The extra HTTP headers will be sent with every request the page initiates.

Note

page.setExtraHTTPHeaders does not guarantee the order of headers in the outgoing requests.

page.setJavaScriptEnabled(enabled)

enabled <boolean> Whether or not to enable JavaScript on the page.
returns: <Promise>

Note

changing this value won't affect scripts that have already been run. It will take full effect on the next navigation.

page.setRequestInterceptionEnabled(value)

value <boolean> Whether to enable request interception.
returns: <Promise>

Activating request interception enables request.abort and request.continue.

An example of a naïve request interceptor which aborts all image requests:

const puppeteer = require('puppeteer');

puppeteer.launch().then(async browser => {
  const page = await browser.newPage();
  await page.setRequestInterceptionEnabled(true);
  page.on('request', interceptedRequest => {
    if (interceptedRequest.url.endsWith('.png') || interceptedRequest.url.endsWith('.jpg'))
      interceptedRequest.abort();
    else
      interceptedRequest.continue();
  });
  await page.goto('https://example.com');
  browser.close();
});

page.setUserAgent(userAgent)

userAgent <string> Specific user agent to use in this page
returns: <Promise> Promise which resolves when the user agent is set.

page.setViewport(viewport)

viewport <Object>
- width <number> page width in pixels.
- height <number> page height in pixels.
- deviceScaleFactor <number> Specify device scale factor (could be thought of as dpr).

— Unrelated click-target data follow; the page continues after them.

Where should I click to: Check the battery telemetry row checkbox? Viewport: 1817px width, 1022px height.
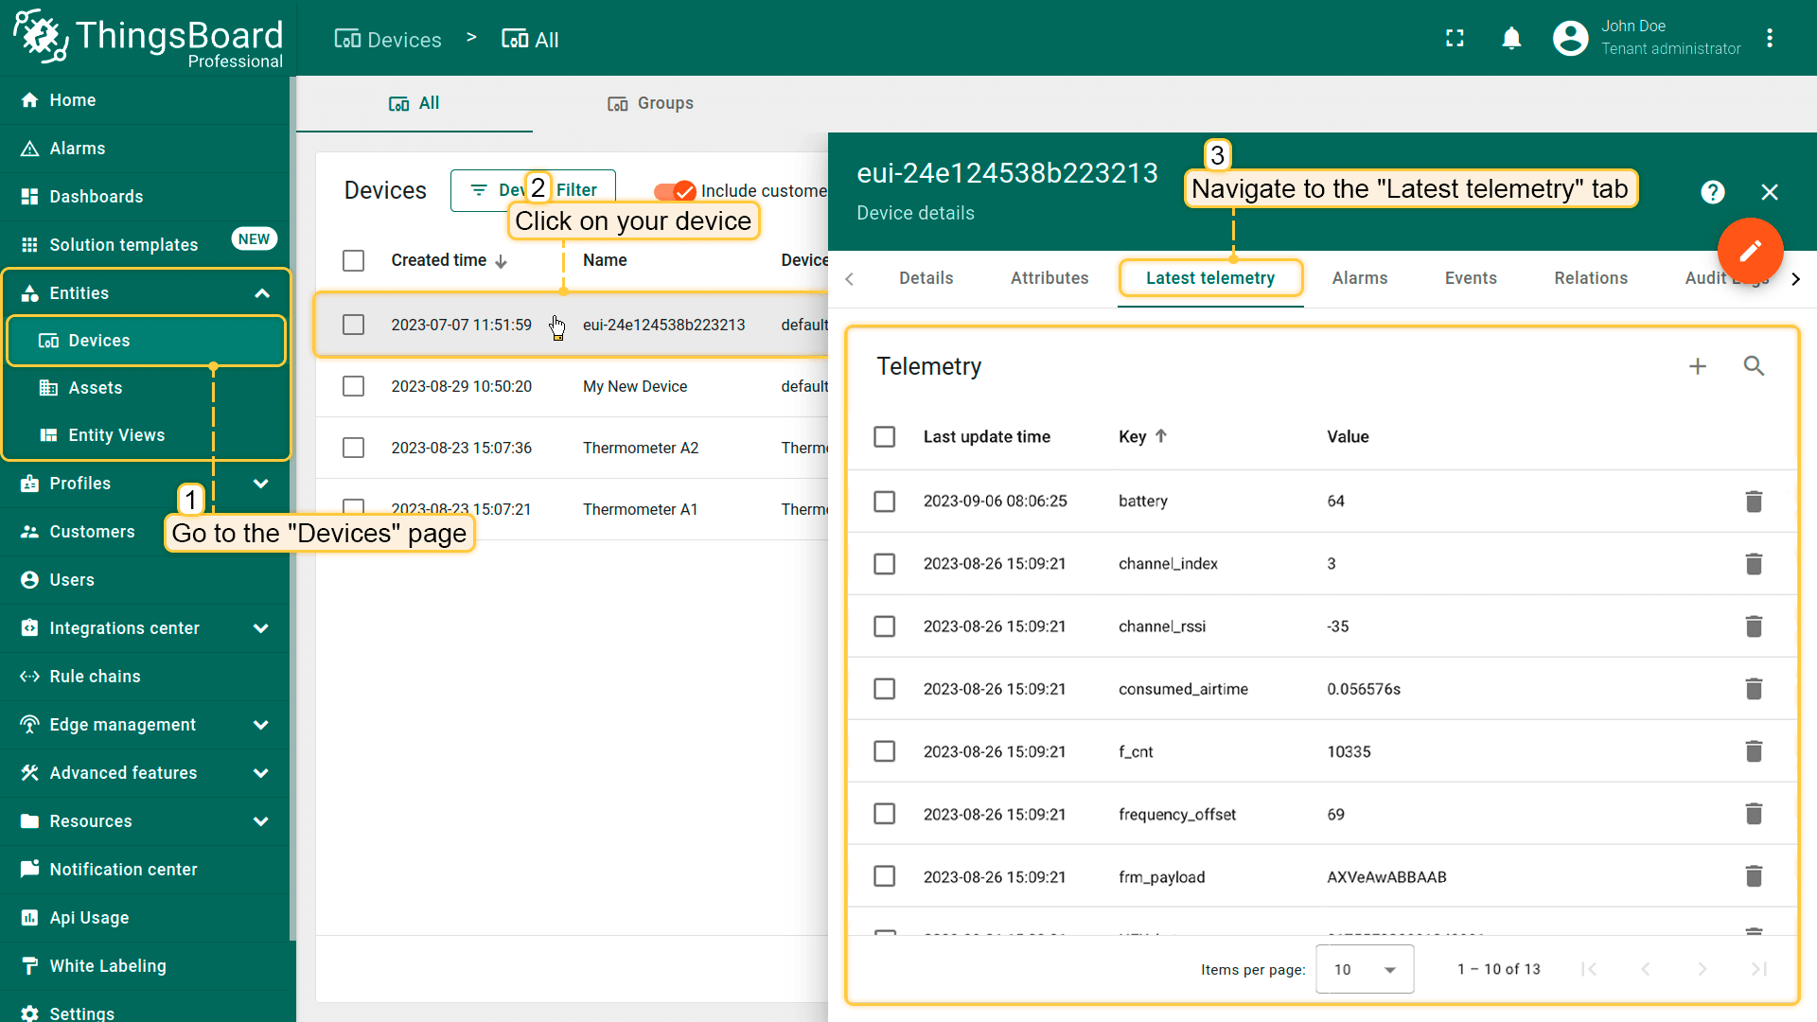tap(885, 501)
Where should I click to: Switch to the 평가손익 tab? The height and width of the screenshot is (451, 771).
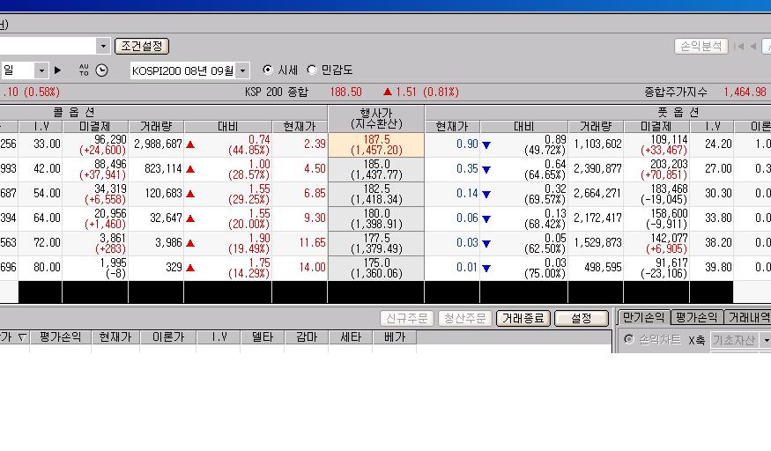696,317
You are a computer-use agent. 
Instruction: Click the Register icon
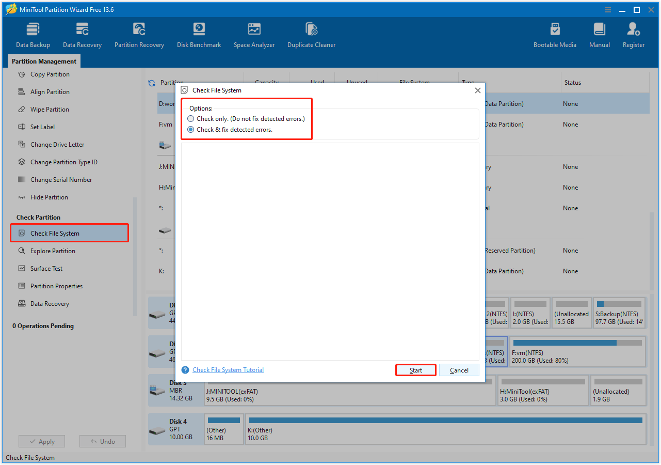[633, 34]
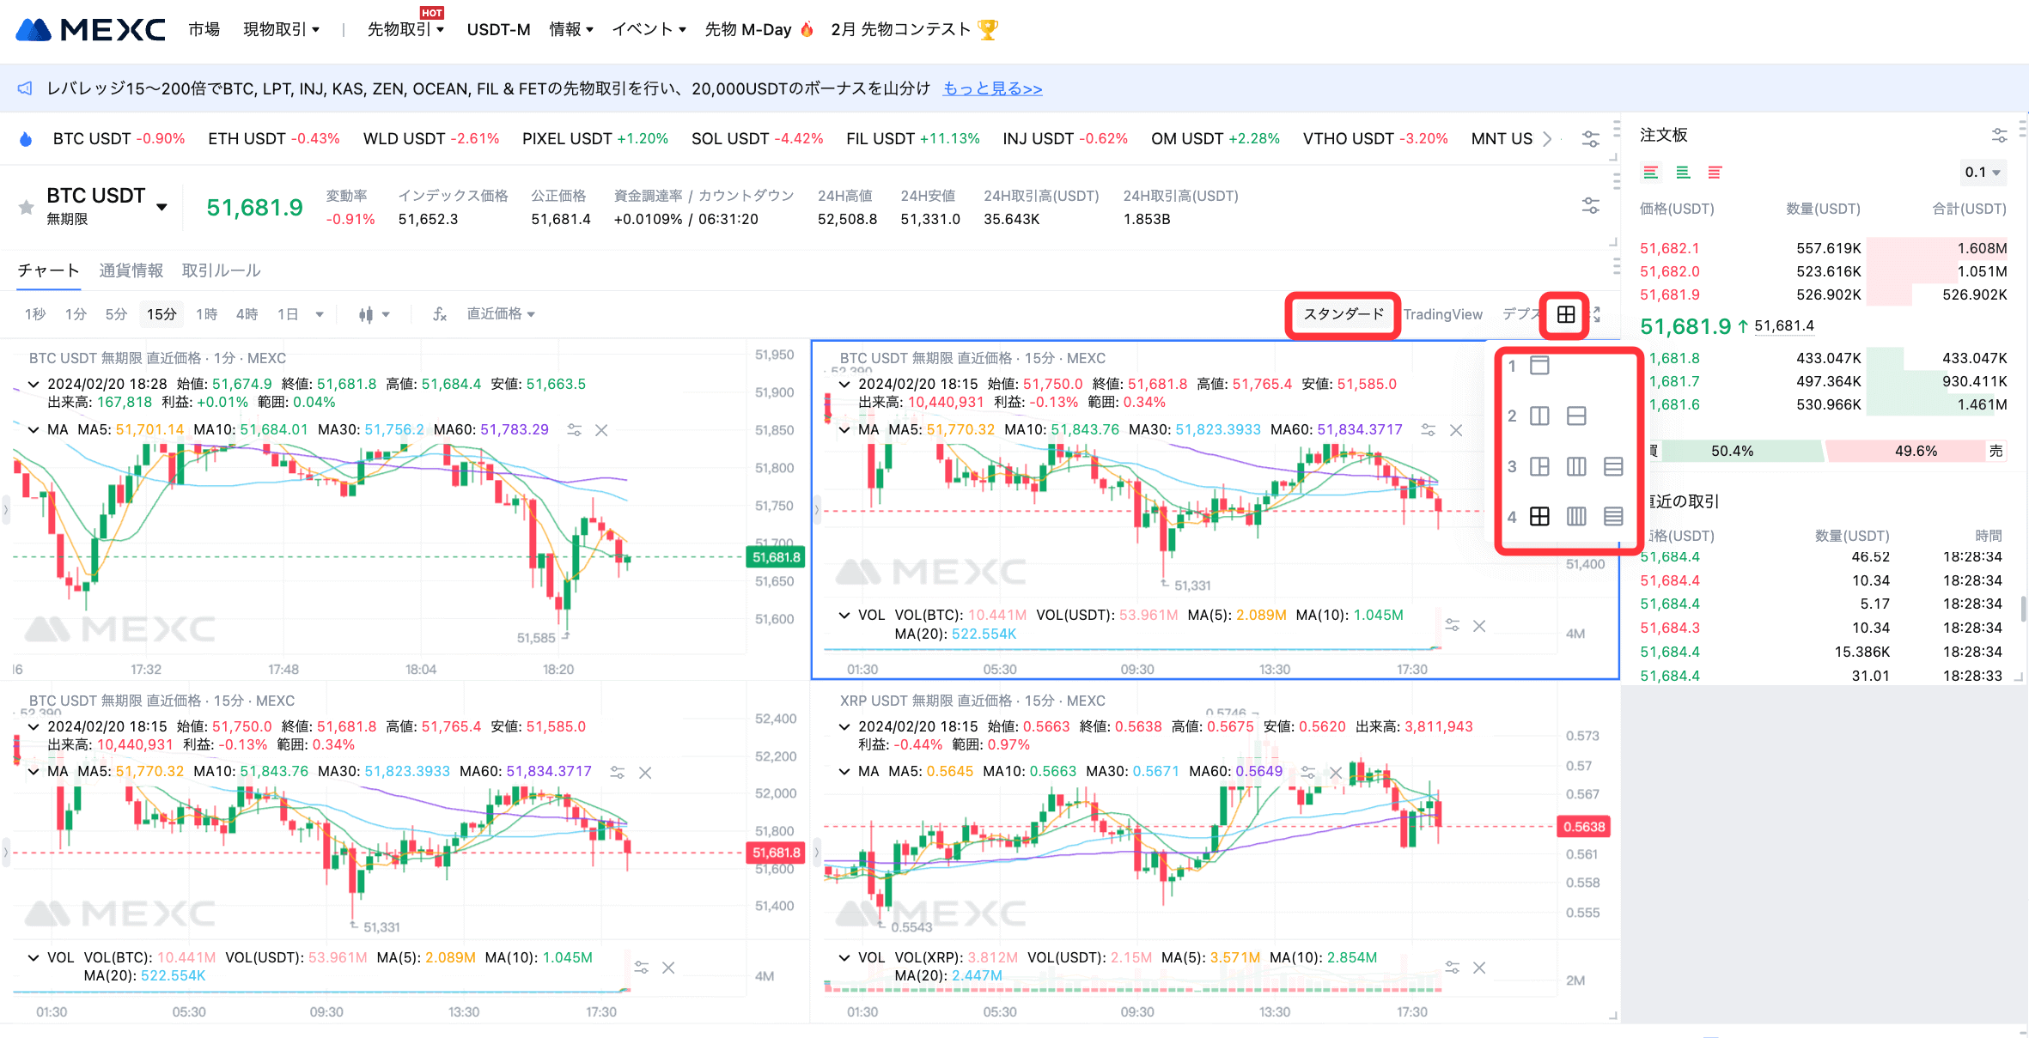Viewport: 2029px width, 1038px height.
Task: Favorite BTC USDT with star icon
Action: click(x=27, y=207)
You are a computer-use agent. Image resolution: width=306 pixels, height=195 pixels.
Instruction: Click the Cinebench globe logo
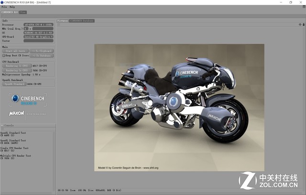pos(15,99)
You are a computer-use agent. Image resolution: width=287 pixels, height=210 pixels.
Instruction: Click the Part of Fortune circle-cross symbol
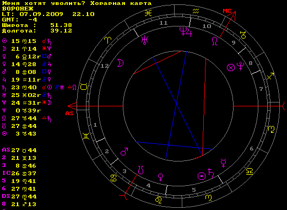231,67
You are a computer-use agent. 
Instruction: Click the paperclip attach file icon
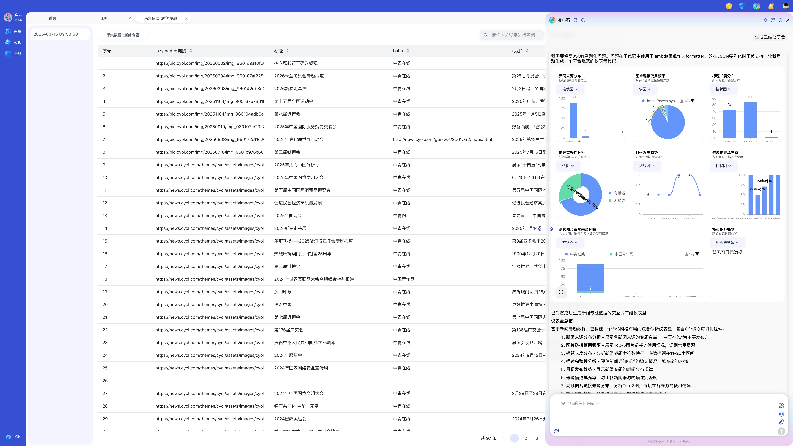pos(781,422)
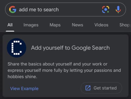Tap the Google Lens camera icon
The width and height of the screenshot is (131, 99).
pos(106,10)
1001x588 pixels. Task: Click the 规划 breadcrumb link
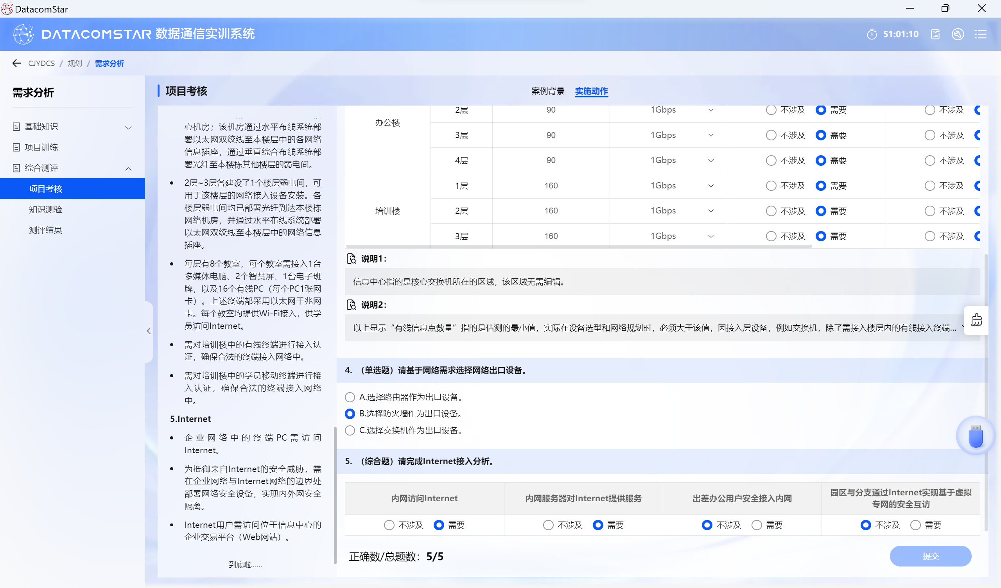pos(74,63)
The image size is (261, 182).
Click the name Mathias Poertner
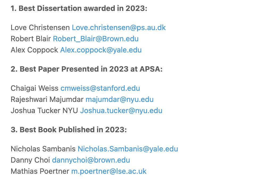point(40,171)
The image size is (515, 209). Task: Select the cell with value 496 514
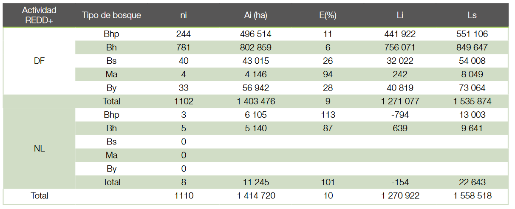pyautogui.click(x=255, y=34)
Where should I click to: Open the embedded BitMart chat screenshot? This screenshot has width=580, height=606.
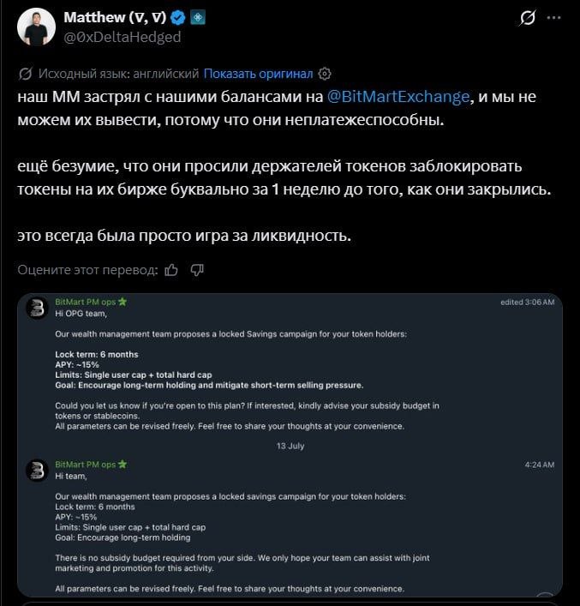coord(290,445)
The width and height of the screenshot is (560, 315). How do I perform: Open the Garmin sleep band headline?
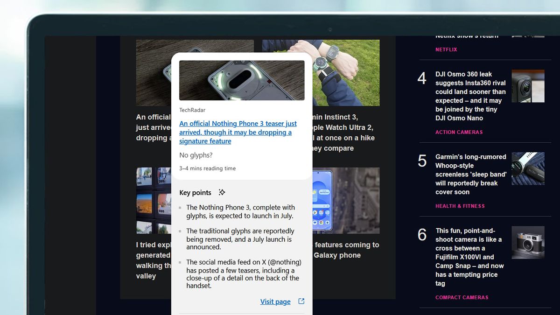(470, 174)
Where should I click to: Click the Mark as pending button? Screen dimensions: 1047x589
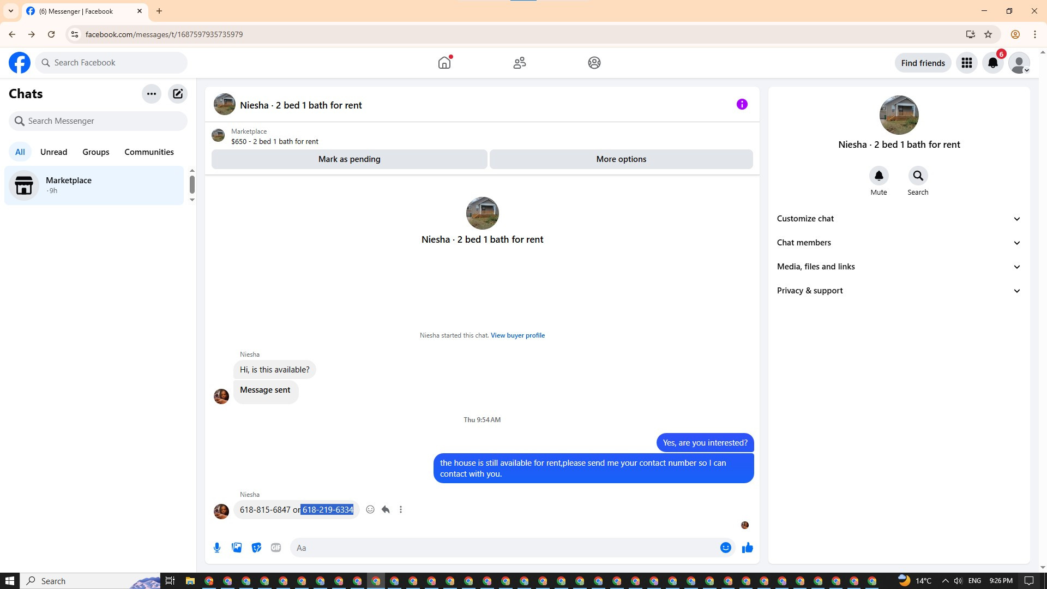tap(349, 159)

Defaults to 1.
- isMobile <boolean> Whether the meta viewport tag is taken into account. Defaults to false.
- hasTouch<boolean> Specifies if viewport supports touch events. Defaults to false
- isLandscape <boolean> Specifies if viewport is in landscape mode. Defaults to false.
returns: <Promise>

Note

in certain cases, setting viewport will reload the page in order to set the isMobile or hasTouch properties.

In the case of multiple pages in a single browser, each page can have its own viewport size.

page.title()

returns: <Promise<string>> Returns page's title.

Shortcut for page.mainFrame().title().

page.tracing

returns: <Tracing>

page.type(text, options)

text <string> A text to type into a focused element.
options <Object>
- delay <number> Time to wait between key presses in milliseconds. Defaults to 0.
returns: <Promise>

Sends a keydown, keypress/input, and keyup event for each character in the text.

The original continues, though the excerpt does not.